In this study, we have investigated the performance of nano-titanium nitride-coated stainless steel cathodes in the treatment of RhB wastewaters via the EF process. Our findings are as follows:

• The direct nitriding method was used to prepare TiN nanopowders. The powder formed at a nitriding temperature of 800 °C was a composite nanopowder containing TiO₂ and TiN; TiO₂ exhibited anatase crystal orientations in the (101) direction of 2θ = 26° and (004) direction of 2θ = 36°, whereas it exhibited rutile crystal peaks in all other directions.

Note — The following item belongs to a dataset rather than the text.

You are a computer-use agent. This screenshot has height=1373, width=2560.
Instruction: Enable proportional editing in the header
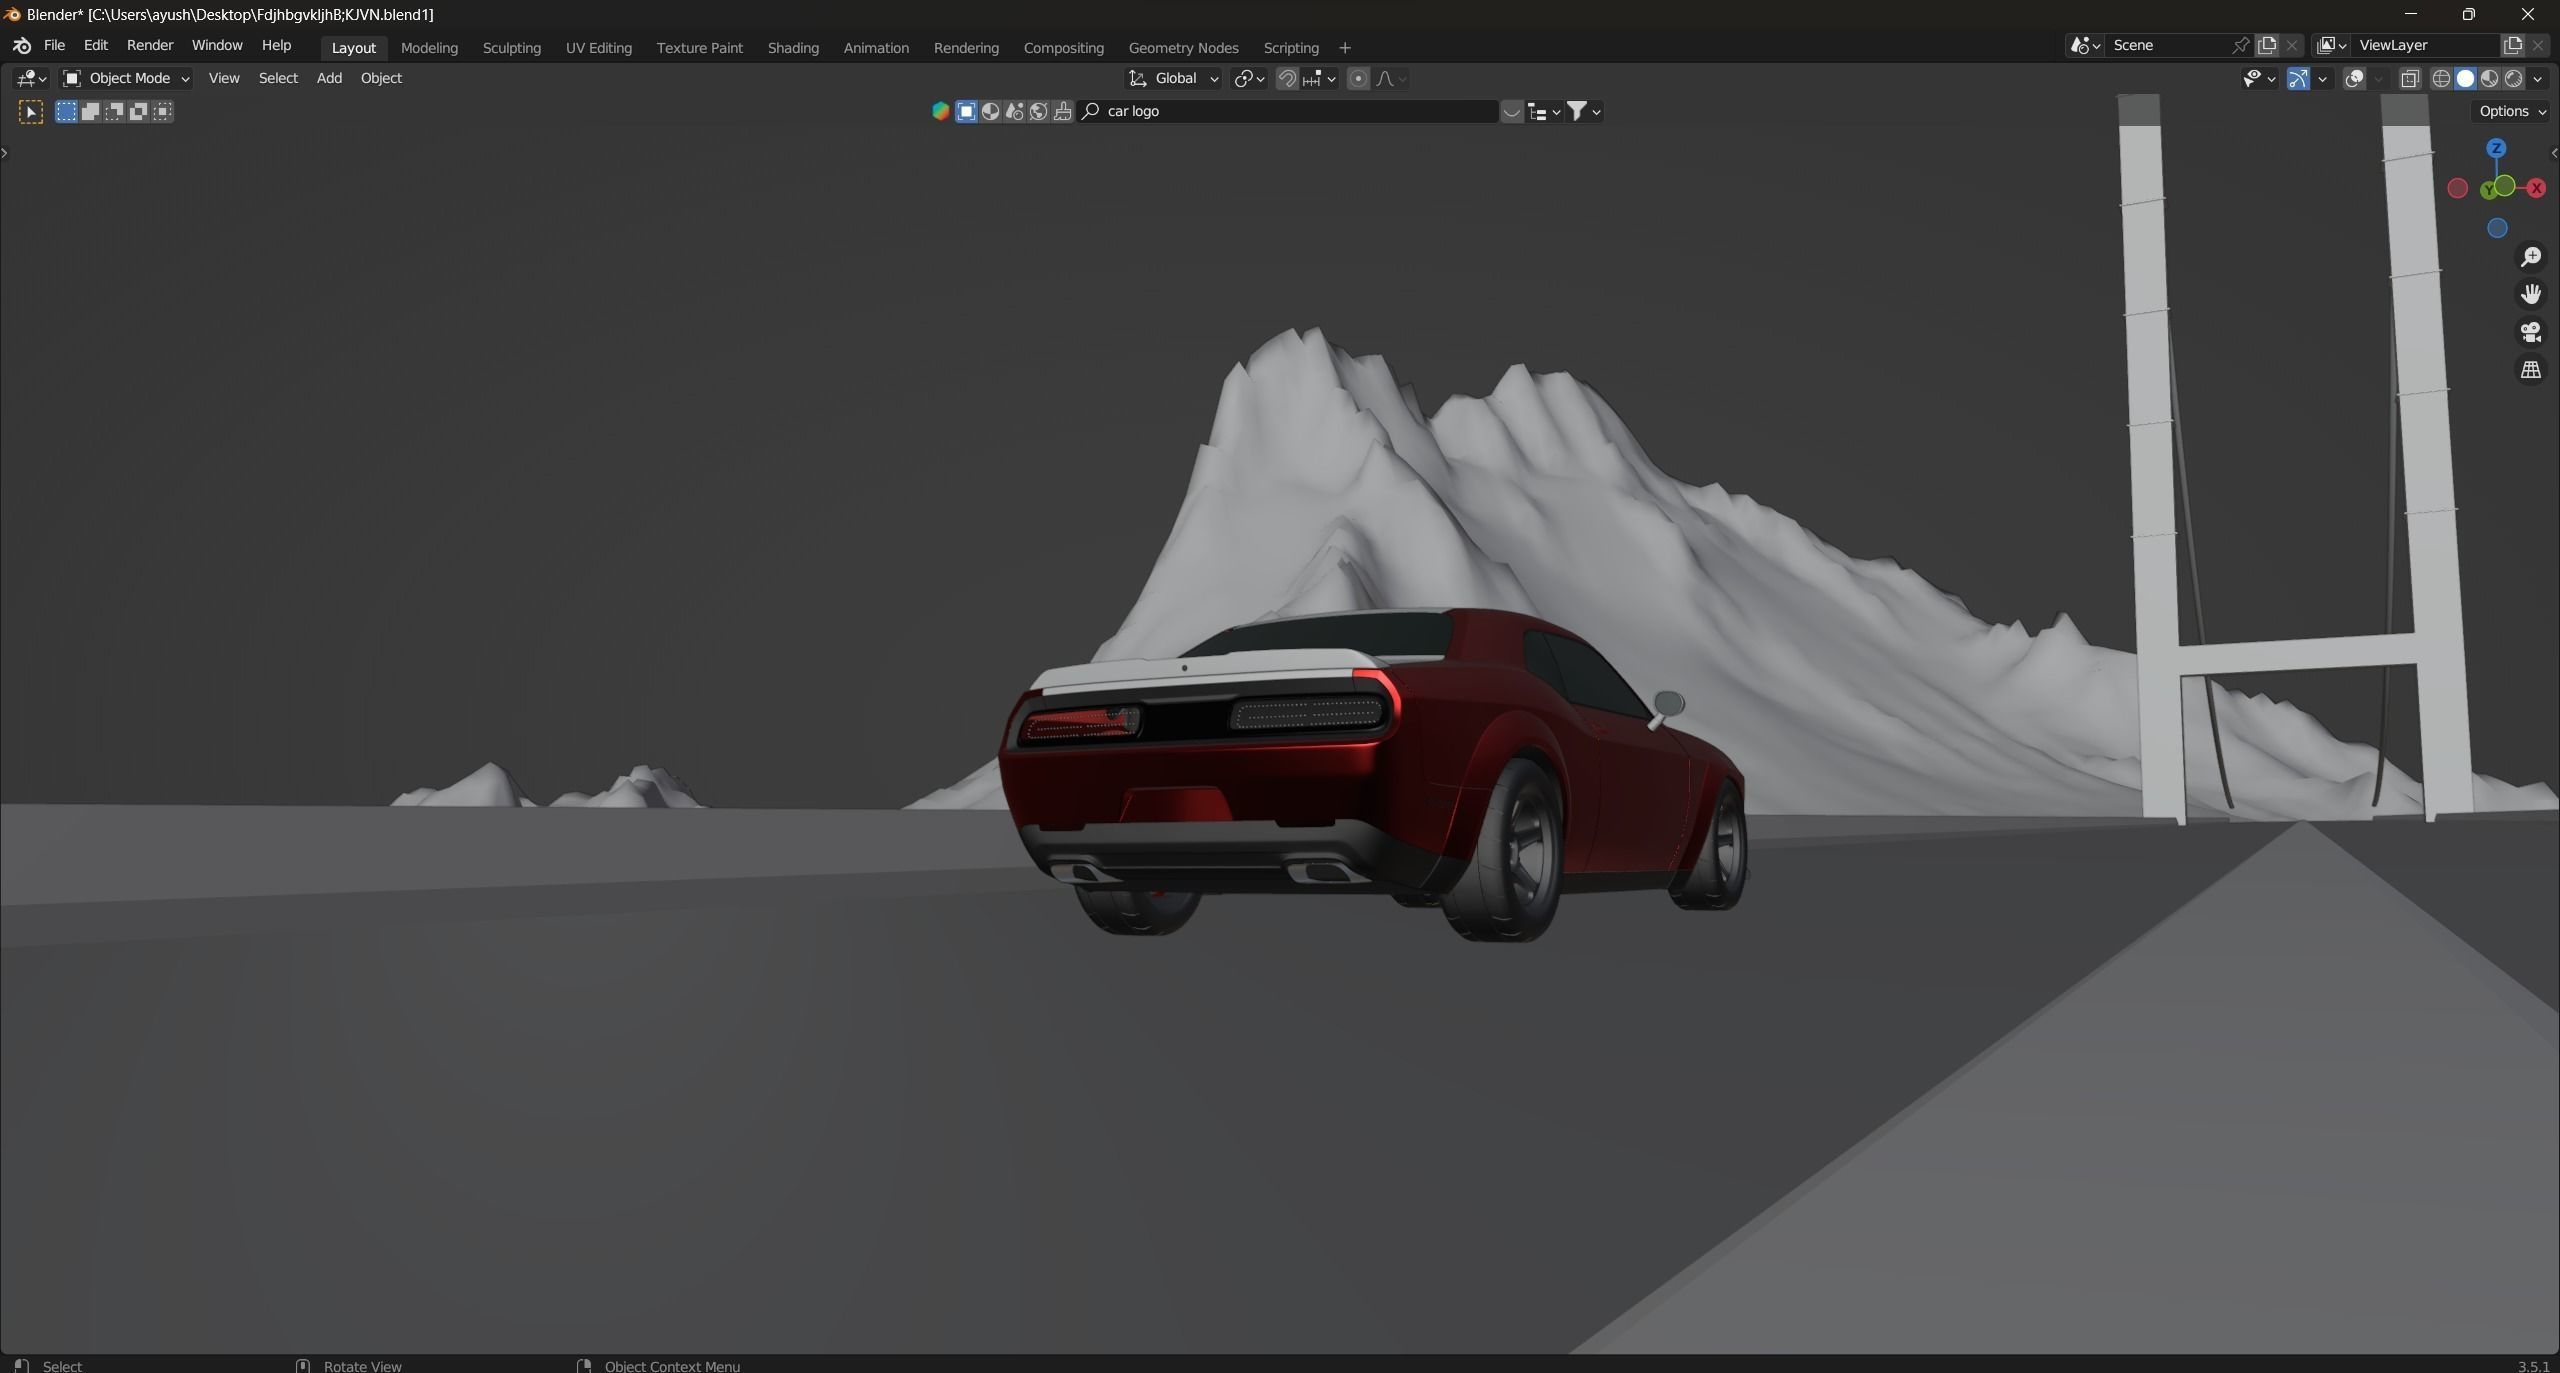tap(1359, 78)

• The nanopowders nitrided at different nitriding temperatures were used to coat electrodes, and it was observed that the TiN 1000 °C coating exhibited the best performance in electrochemical performance tests. In the Tafel test, it was shown that the corrosion potential and corrosion current of TiN 1000 °C were 116.94 mV and 205 nA/cm², respectively. Based on the LSV tests, the optimal range of potentials for the production of H₂O₂ was −600 to −900 mV, and the potential of −800 mV produced the optimal response current (−8.5 mA). Cyclic voltammetry tests indicated that TiN 1000 °C has the highest electrochemically active surface area at 3.75 cm²; hence, the TiN 1000 °C coating can be used to increase the rate of EF reaction.
• The EF decolorization performance of the electrodes coated using nanopowders nitrided at different temperatures indicate that the decolorization performance is positively correlated with TiN crystallinity. The TiN 1000 °C/SUS304 electrode exhibited the best performance in EF decolorization. After 30 min of reaction time, the decolorization rate of TiN 1000 °C/SUS304 was 1.91 times that of the SUS304 substrate. In the two-hour-long decolorization experiment, it shown that the first-order kinetics of TiN 1000 °C/SUS304 exhibited the same slope in the short and long experiments, which demonstrates that the TiN 1000 °C coating possesses a high degree of electrochemical stability.

In this study, an SUS304 stainless steel substrate was coated with a nano-TiN transition metal nitride coating to replace conventional mechanically processed 3D carbon materials in EF systems. It was shown that this composite electrode exhibits excellent decolorization efficacies for RhB wastewaters. We have thus provided a pathway for improving electrode performance in electrochemical wastewater treatments and designed a type of electrode with significant potential for application.